Corporate social responsibility, and its other conceptual variants such as corporate sustainability, encourages businesses to act on a range of issues outside what the law and shareholders require. But what are the limits of the concept and its discursive practices in a globalizing world marked by accentuated asymmetrical power relations between businesses, and the communities they operate in and serve (especially corporations working in less powerful global peripheries), and the regulators who are expected to police them? This study uses the discourse-historical approach (DHA) and corporate sustainability framework (CSF) to analyze a British independent oil production firm’s—Tullow—communication. It illustrates the utility of the DHA and the CSF for doing critical stakeholder and issues analysis from corporate communication texts. Second, it argues that corporate sustainability illustrates the power asymmetry between the global and local, corporations and community.
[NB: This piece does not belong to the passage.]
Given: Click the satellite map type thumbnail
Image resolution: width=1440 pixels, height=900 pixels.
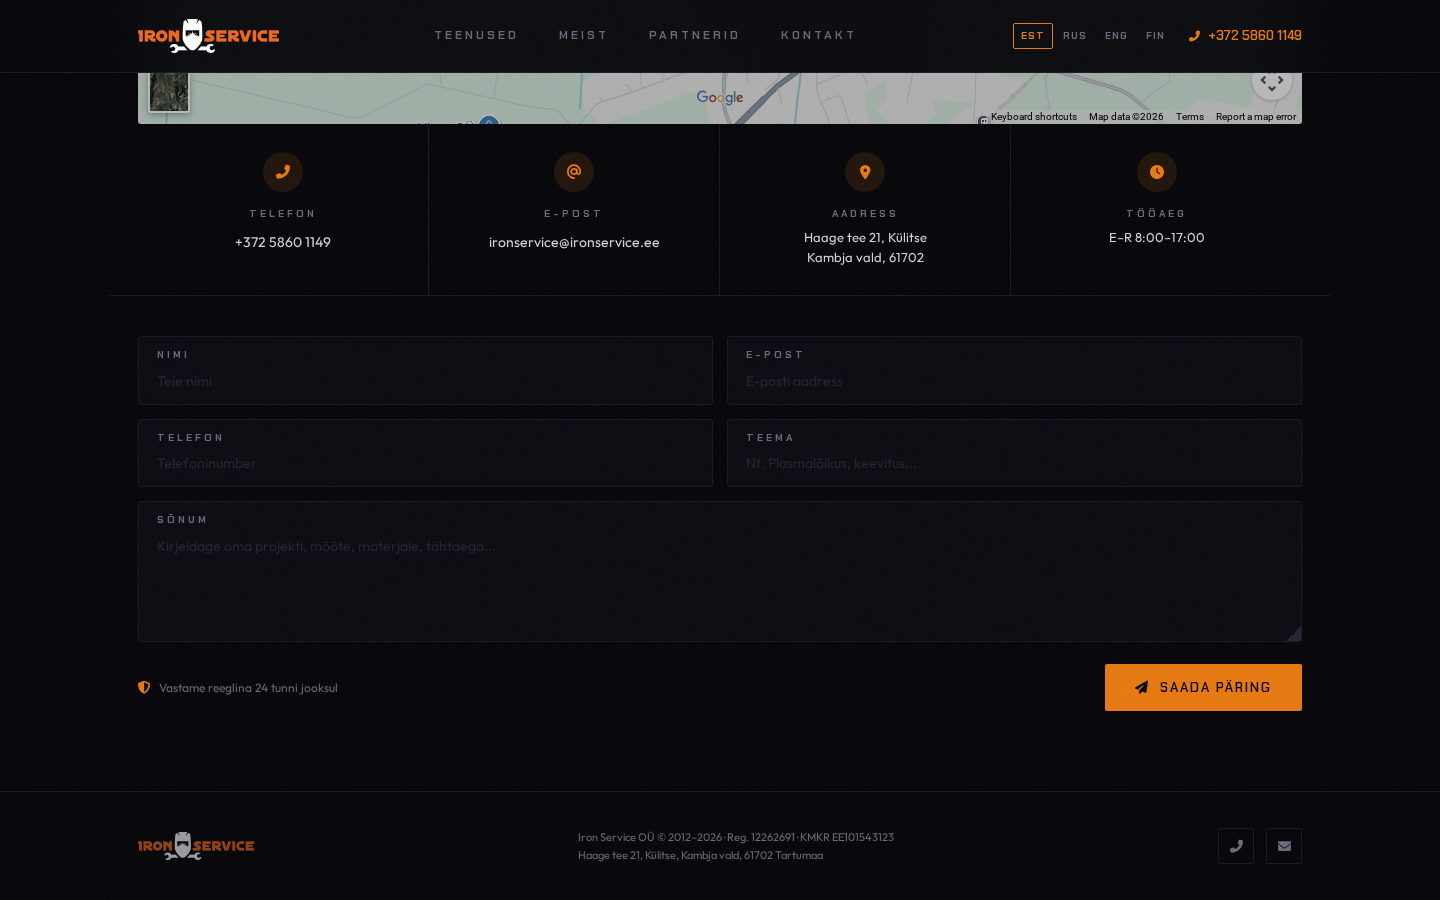Looking at the screenshot, I should [x=169, y=92].
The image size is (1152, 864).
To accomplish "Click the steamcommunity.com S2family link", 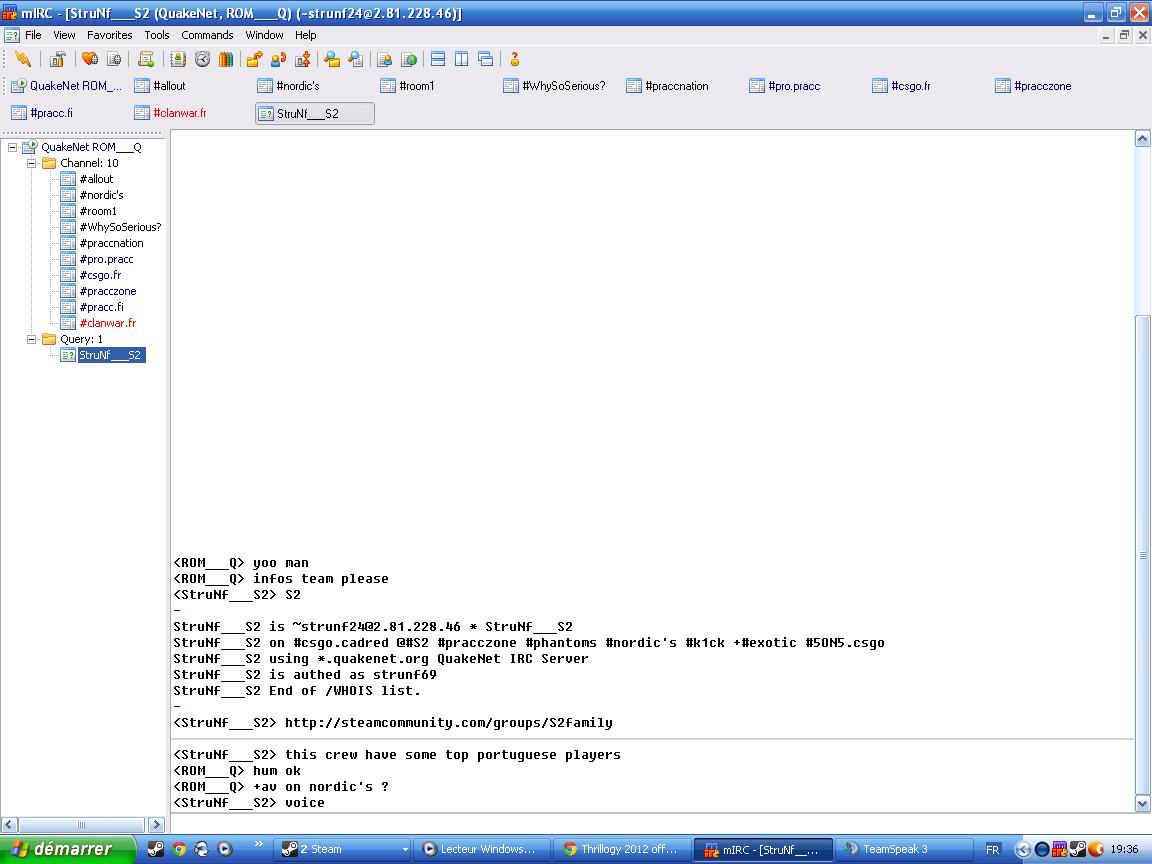I will (x=448, y=722).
Specifically, we observe how a petroleum firm uses sustainability discourse, as a form of hegemonic globalization, to perpetuate dominant tropes and conceptions about African local communities as homogeneous and lacking agency, commodifying the lived experiences of the locals in the process while entrenching the superiority of the firm’s own position as a ‘benevolent dictator.’ We also illustrate how particular mitigation and intensification discourse techniques are employed to uphold Tullow as a ‘do-good’ actor. The corporation’s discursive strategies have a cumulative effect of cementing the power asymmetry that already exists between the firm as an agent of a dominant center of global power and Ghanaian communities as less powerful interests in the globalization process. Suggestions for disrupting the hegemony are provided.